§ **TASK DESCRIPTION**
Report every line of the listing below that contains the string "height", copying each of those lines in full.

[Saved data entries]
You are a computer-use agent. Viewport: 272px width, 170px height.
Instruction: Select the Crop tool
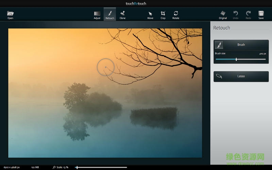(x=163, y=15)
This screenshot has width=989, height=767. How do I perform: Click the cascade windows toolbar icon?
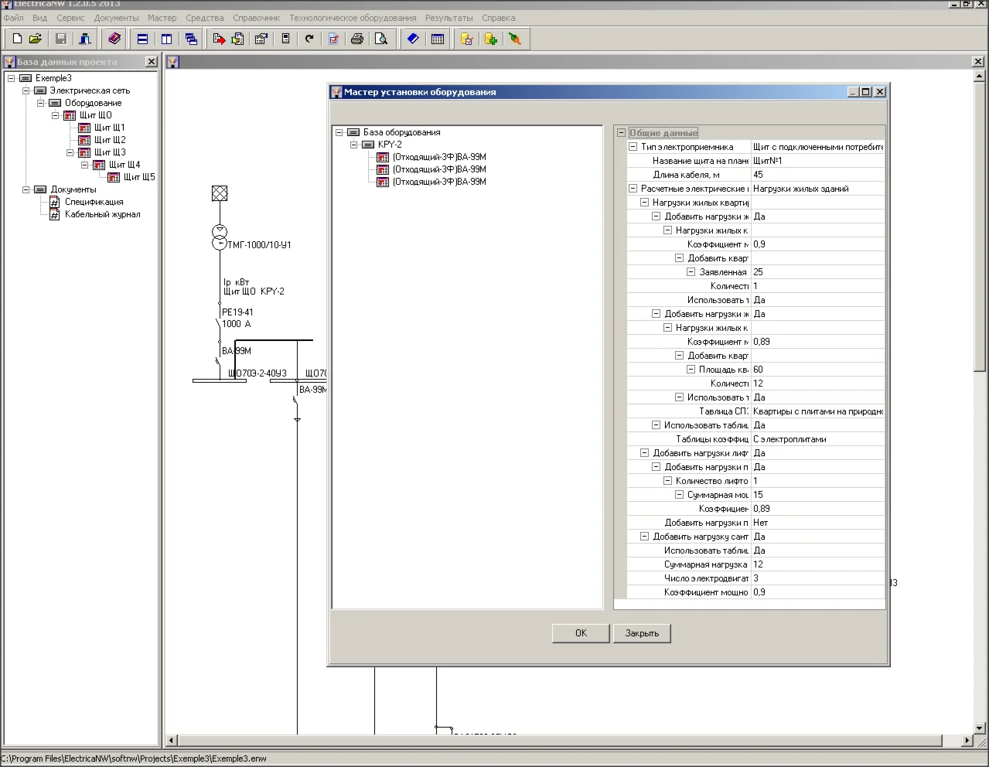(191, 39)
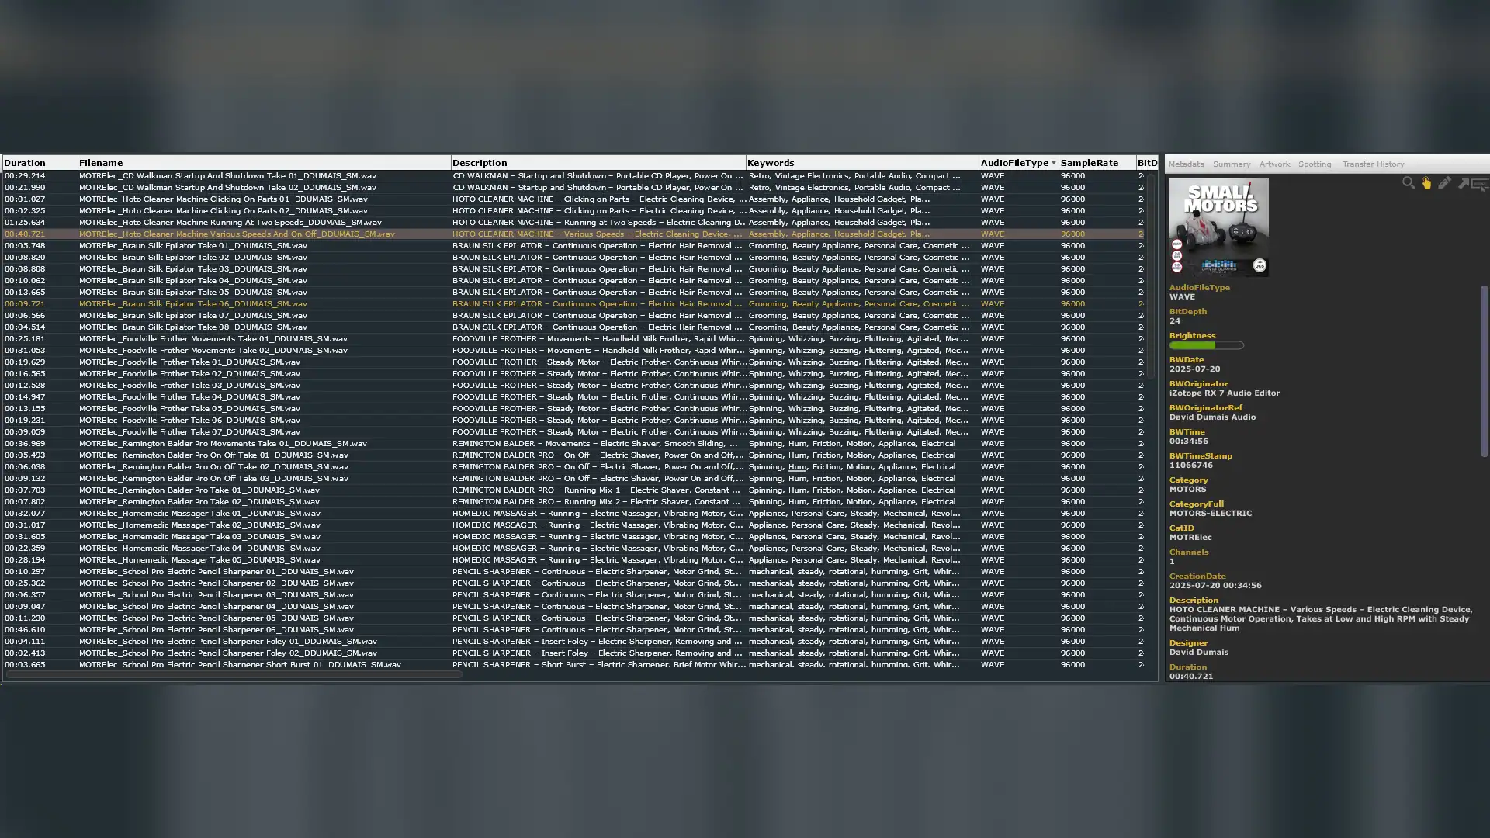Click the metadata panel vertical scrollbar

(1483, 371)
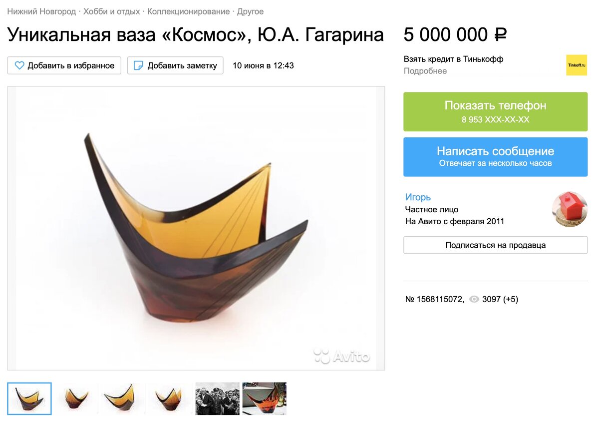Open the Подробнее link under Tinkoff credit

tap(425, 71)
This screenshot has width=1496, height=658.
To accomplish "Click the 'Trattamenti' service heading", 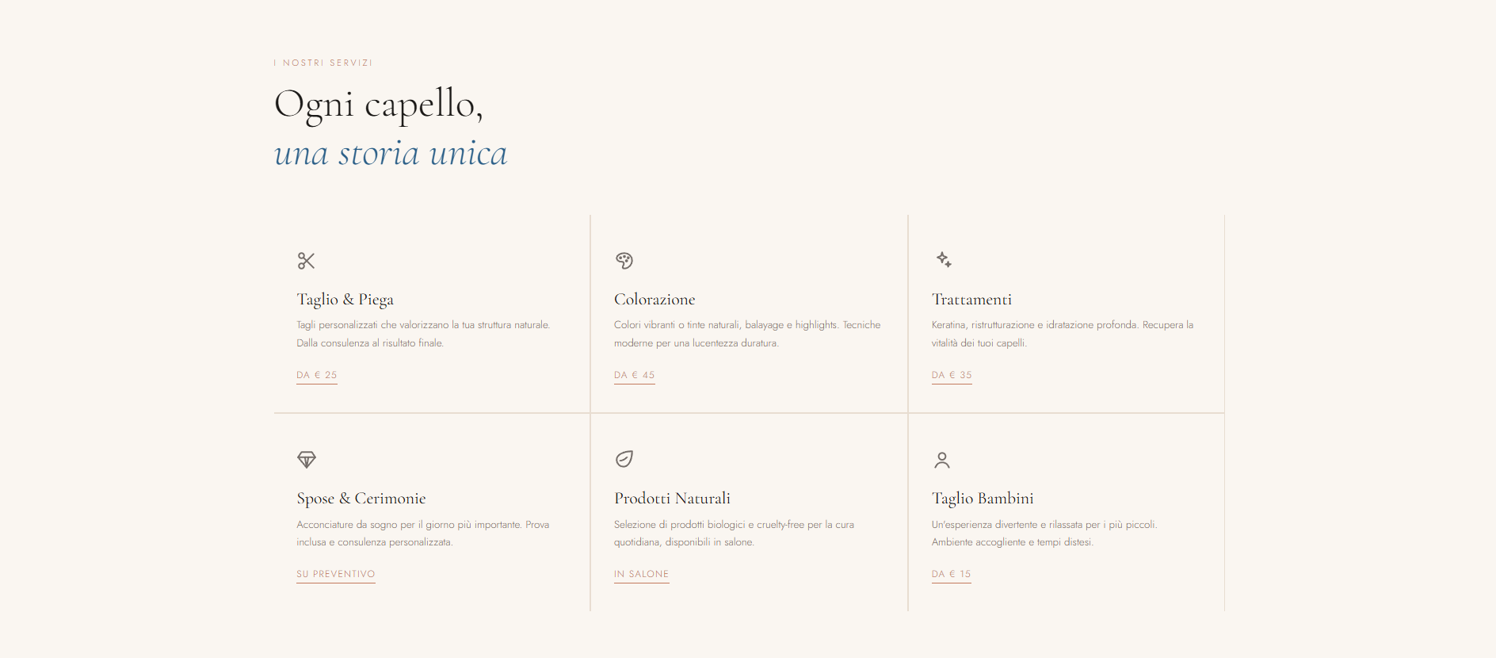I will click(972, 300).
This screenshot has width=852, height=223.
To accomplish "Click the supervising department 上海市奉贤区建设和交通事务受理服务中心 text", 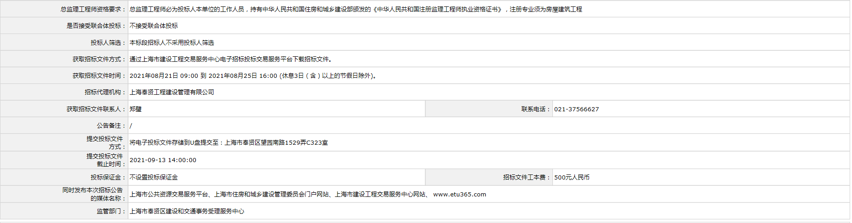I will point(187,212).
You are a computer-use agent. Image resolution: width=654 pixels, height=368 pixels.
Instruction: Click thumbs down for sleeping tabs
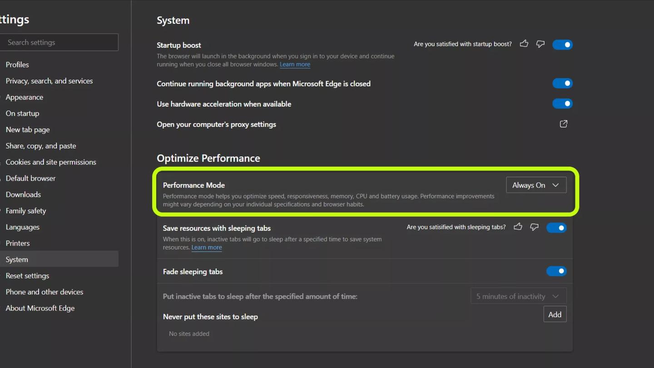pyautogui.click(x=534, y=227)
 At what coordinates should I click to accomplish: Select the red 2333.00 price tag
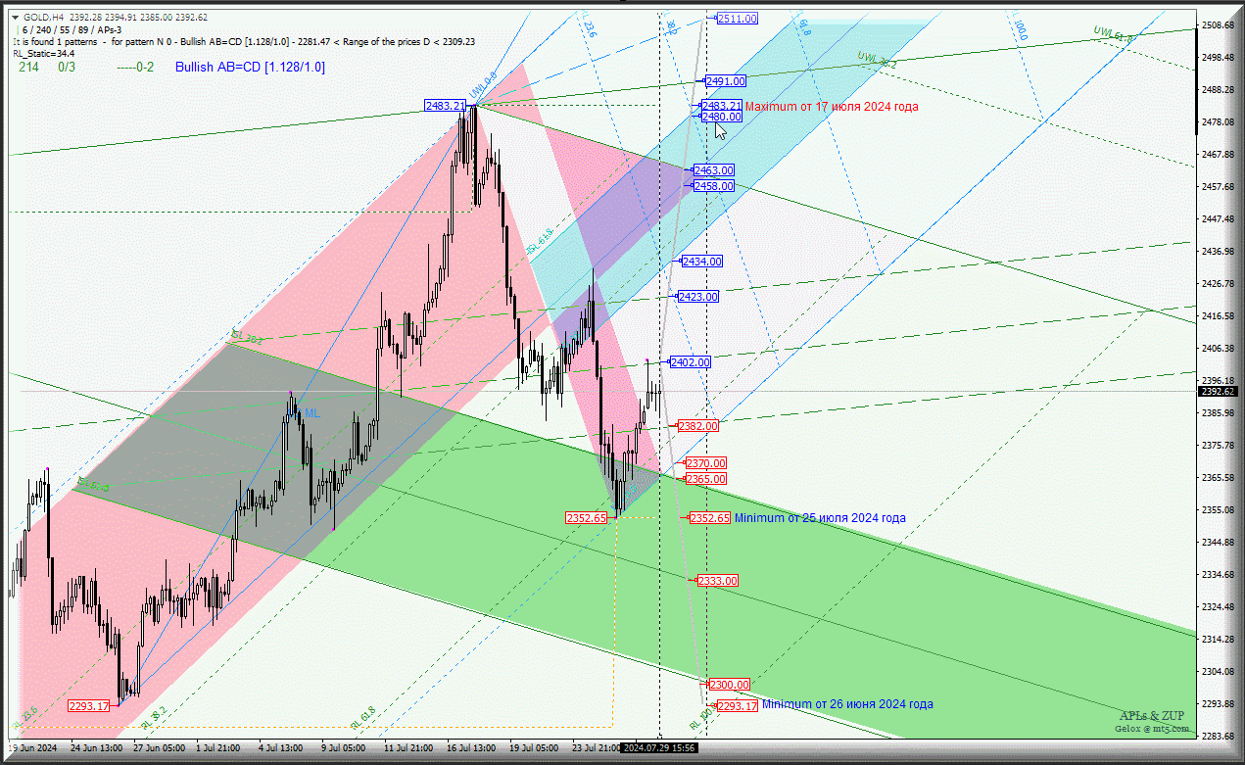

§ **EXERCISE SOLUTION**
You are a computer-use agent. Viewport: 272px width, 170px height.
This screenshot has width=989, height=767. How do I perform: Click the cascade windows toolbar icon?
This screenshot has width=1496, height=658.
This screenshot has width=852, height=223.
You are a computer-use agent. Image resolution: width=654 pixels, height=368 pixels.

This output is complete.